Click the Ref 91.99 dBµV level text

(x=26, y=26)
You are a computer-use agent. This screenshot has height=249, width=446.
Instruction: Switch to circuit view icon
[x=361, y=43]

+ + +

● **WORK REQUIRED**: Output the rows above as a JSON array of strings with one string per line, omitting blank lines.

● **SOLUTION FOR THIS TASK**:
[
  "Click the Ref 91.99 dBµV level text",
  "(x=26, y=26)",
  "You are a computer-use agent. This screenshot has height=249, width=446.",
  "Instruction: Switch to circuit view icon",
  "[x=361, y=43]"
]